Grant Amount: $57,645.00

Funding Period: February 1, 2024 - January 31, 2025

Summary:

Our project aimed at finding a much-needed treatment for MPS type III, a condition that currently has limited treatment options. Leveraging the advanced capabilities of RNA-based therapy, specifically Antisense Oligonucleotides (ASOs), we are crafting a method to reduce the buildup of the harmful substance of heparan sulfate in the body and brain that is the hallmark of this illness. This technology has not only proven to be more effective but also more cost-efficient compared to other existing therapies. Moreover, it has demonstrated successful outcomes in both laboratory settings and preliminary human trials. By building on this innovative approach, we aspire to create a treatment that can significantly alleviate the CNS symptoms of all types of MPS III patients, potentially revolutionizing the management of this condition and offering hope for improved quality of life to those affected.

Awardee: Margret L. Casal

Institution: University of Pennsylvania

Grant Amount: $60,350.00

Funding Period: February 1, 2023 - January 31, 2024

Summary:

MPS VI causes severe skeletal disease and moderate systemic disease. Our canine model faithfully mimics the disorder in human patients with MPS VI. This projects examines the feasibility of harvesting stem cells from dogs affected with MPS VI, correcting the cells in tissue culture using viral vectors, and then returning the gene therapy corrected cells back to the affected neonatal dog. These experiments will show that this form of therapy is safe and effective, while not having the side effects of bone marrow transplantation (graft rejection, host versus graft disease, lifelong immunosuppression) or enzyme replacement therapy (repeated administration, expense, inability to correct bone disease).
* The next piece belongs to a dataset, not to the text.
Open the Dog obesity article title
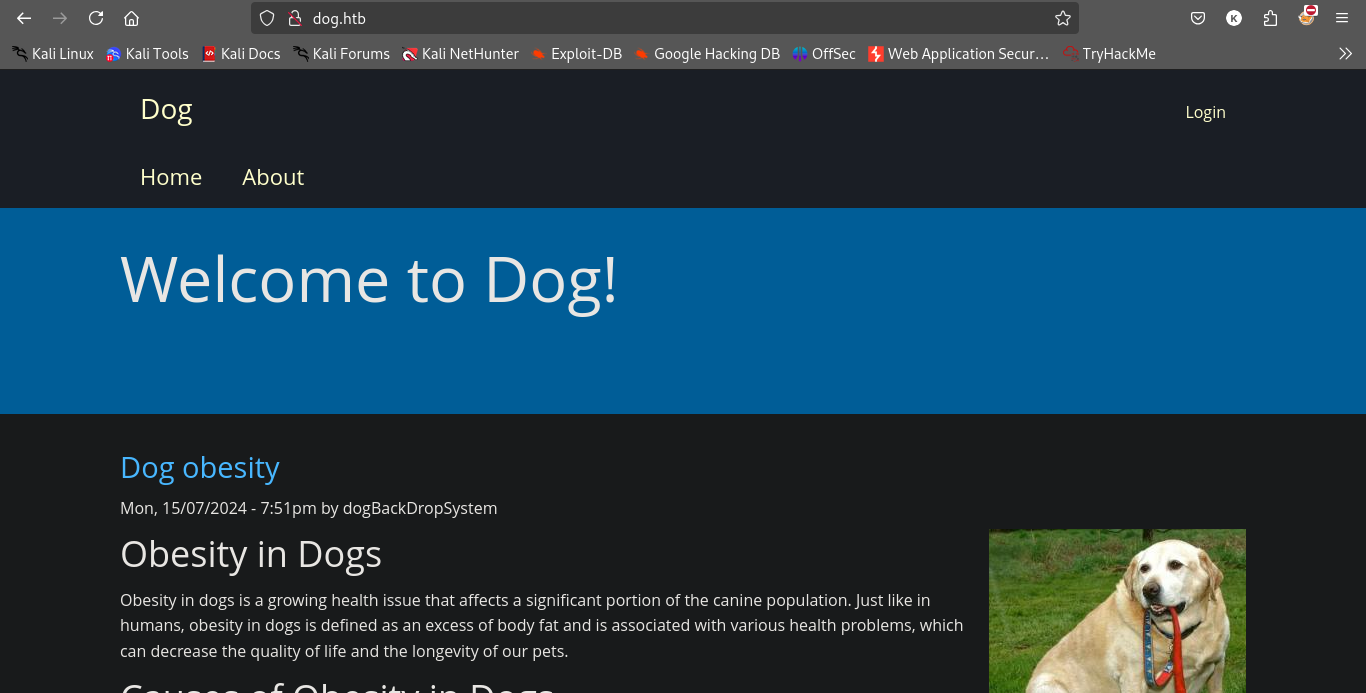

Awardee: NICOLINA CRISTINA SORRENTINO

Institution: FONDAZIONE TELETHON ETS-TIGEM

Grant Amount: $60,000.00

Funding Period: February 1, 2023 - January 31, 2024

Summary:

Mucopolysaccharidosis type I (MPS-I) is a severe inherited disorder characterized by deficient activity of lysosomal enzyme α-L-Iduronidase (IDUA) responsible for the degradation of the glycosaminoglycans, leading to systemic symptoms and a shortened lifespan. Current therapies are mainly palliative with no benefit for the brain pathology. Several works indicated the importance of the lysosomal and autophagy alterations as major players in the development of brain and peripheral tissue pathology in Lysosomal Storage Disorders (LSD). Importantly, in our recent work we combined automated microscopy screening and repurposing of FDA compounds to identify approved drugs able to correct lysosomal dysfunction in LSD. Our drug survey resulted in the identification of Fluoxetine, a central nervous system drug and one of the most prescribed medicines in adults and children. Interestingly, we showed that Fluoxetine boosts lysosomal function and promotes glycosaminoglycans degradation in MPS-IIIA, MPS-I and MSD cell lines. Furthermore, our recent preclinical study demonstrated the effectiveness of Fluoxetine in the amelioration of brain and somatic pathological hallmarks of MPS-IIIA such as the accumulation of storage materials, inflammation, and slow-down cognitive deterioration in MPS-IIIA mouse model. Based on these promising results, we propose to validate the effectiveness of the Fluoxetine administration for the treatment of brain and peripheral pathology in a mouse model of MPS-I.

Awardee: Michael Przybilla

Institution: University of Minnesota

Award Amount: $165,000

Funding Period: February 1, 2023 - January 31, 2024

Awardee: Or Kakhlon

Institution: Research Fund of the Hadassah Medical Organization

Award Amount: $165,000

Funding Period: February 1, 2023 - January 31, 2024

Awardee: Brian Bigger

Institution: University of Manchester

Grant Amount: $64,015

Funding Period: February 1, 2022 - January 31, 2023

Summary:

Many older patients with mucopolysaccharide diseases are ineligible for new treatment trials, and those with brain disease, such as type IIIA, have no current treatments available. To address this gap, we want to explore in the mouse model of MPSIIIA, the observed decline in cognition that follows repeated rounds of viral infection in patients and has been described in many dementias. Our aim is to first see if these effects can be recapitulated in the MPSIIIA mouse model, and later to develop novel immunotherapies to treat it. There are several drugs already available that may be re-purposable to this end, potentially offering rapid relief for MPS patients from behavioural and cognitive aspects of disease

Awardee: Manoj Pandey

Institution: Cincinnati Children's Hospital Medical Center

Award Amount: $64,485

Funding Period: February 1, 2021 - January 31, 2022

Summary:

Due to iduronate 2-sulfatase enzyme deficiency, excess tissue accumulation of glycosaminoglycans (GAGs) lead to the chronic tissue inflammation in Mucopolysaccharidoses type II (MPSII) patients. The mechanisms underlying GAGs-mediated chronic tissue inflammation is remain elusive. Our preliminary data identified GAGs-induced complement activation as one of the main driver of immune inflammation that sparks tissue inflammation in MPSII. Proposed studies will now test if targeting complement activation directly in MPSII-mouse model and human cells could stop and/or slowdown the tissue inflammation. Additionally, complement activation at several steps and/or their signature cytokines could recognize as a novel biomarker for human MPSII.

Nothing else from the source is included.